↓↓↓

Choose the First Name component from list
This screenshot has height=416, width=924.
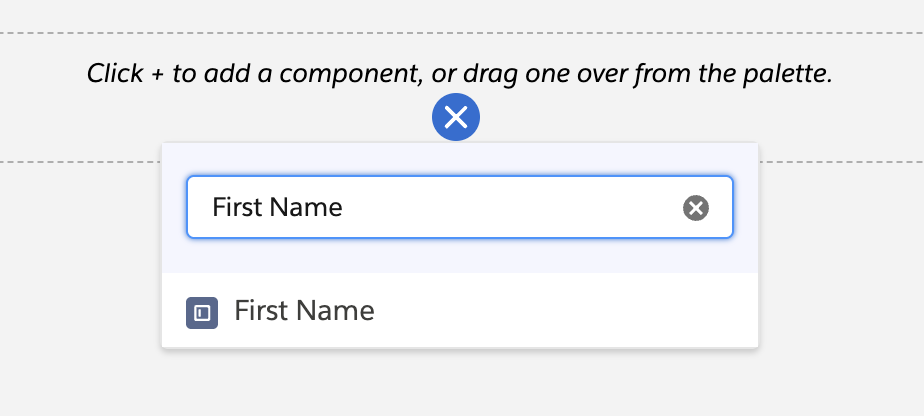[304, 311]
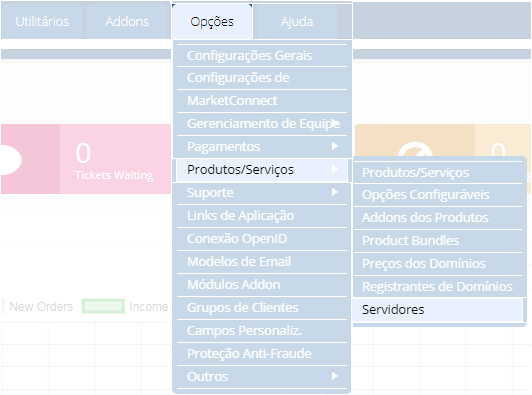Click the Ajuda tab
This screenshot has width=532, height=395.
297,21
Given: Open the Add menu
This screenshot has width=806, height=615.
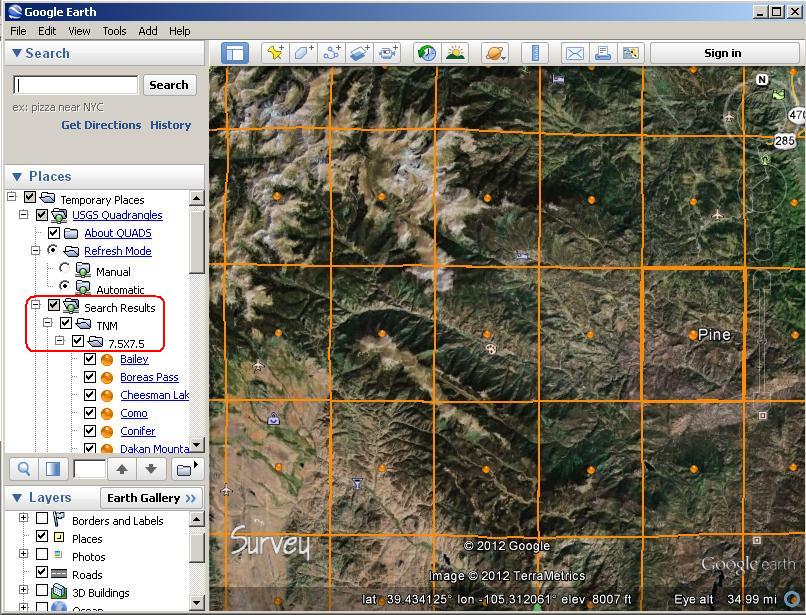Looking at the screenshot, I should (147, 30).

↑↑↑

▶ REQUIREMENT
Quote exactly, and only, the lines from the line containing "This screenshot has height=416, width=924." through the final line of the records above, both included, omitting any pictures.

▶ PROBLEM SOLUTION
This screenshot has height=416, width=924.
[304, 311]
Click the Ajuda tab
This screenshot has width=532, height=395.
297,21
Given: Open the Add menu
This screenshot has width=806, height=615.
Looking at the screenshot, I should (147, 30).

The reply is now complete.